─── Record set ───

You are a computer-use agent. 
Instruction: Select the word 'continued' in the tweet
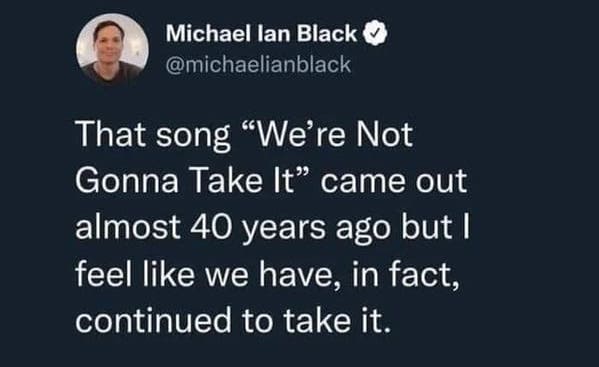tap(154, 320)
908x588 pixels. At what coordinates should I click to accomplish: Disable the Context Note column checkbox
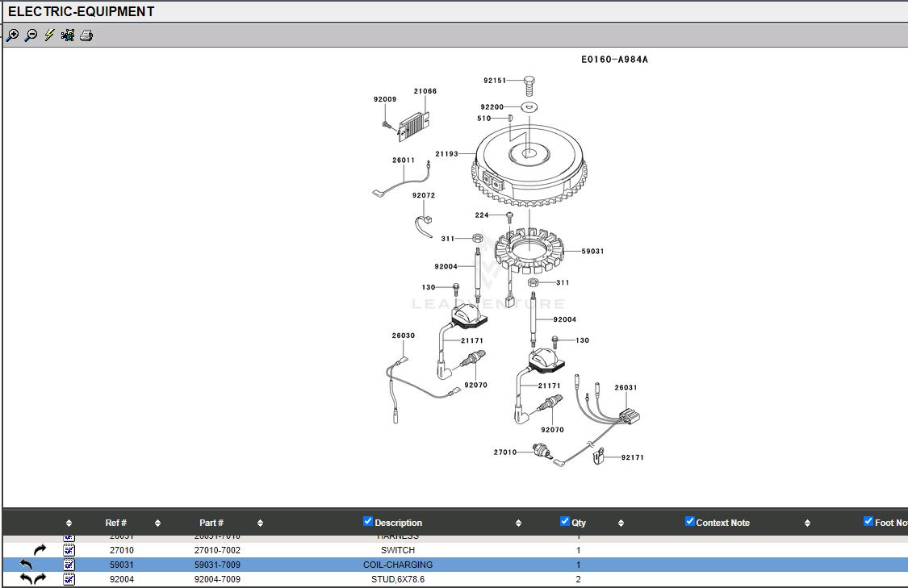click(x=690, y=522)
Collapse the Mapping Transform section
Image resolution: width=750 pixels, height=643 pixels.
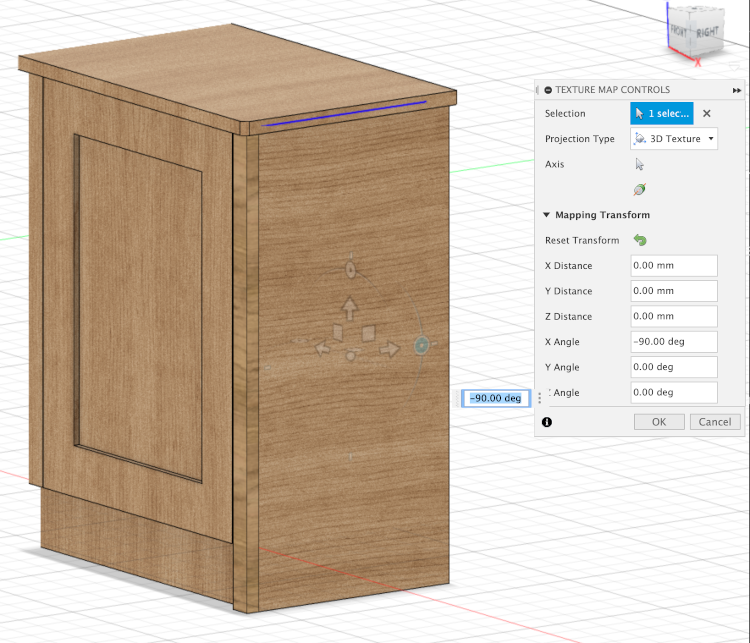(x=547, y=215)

───
─── Record set ───

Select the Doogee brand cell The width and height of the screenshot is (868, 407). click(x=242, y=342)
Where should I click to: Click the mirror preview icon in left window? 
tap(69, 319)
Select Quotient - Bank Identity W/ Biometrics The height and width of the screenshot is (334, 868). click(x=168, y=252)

───

Every line in the data above that contains "screenshot" needs to be copied.

Select the Doogee brand cell The width and height of the screenshot is (868, 407). click(x=242, y=342)
Select Quotient - Bank Identity W/ Biometrics The height and width of the screenshot is (334, 868). click(x=168, y=252)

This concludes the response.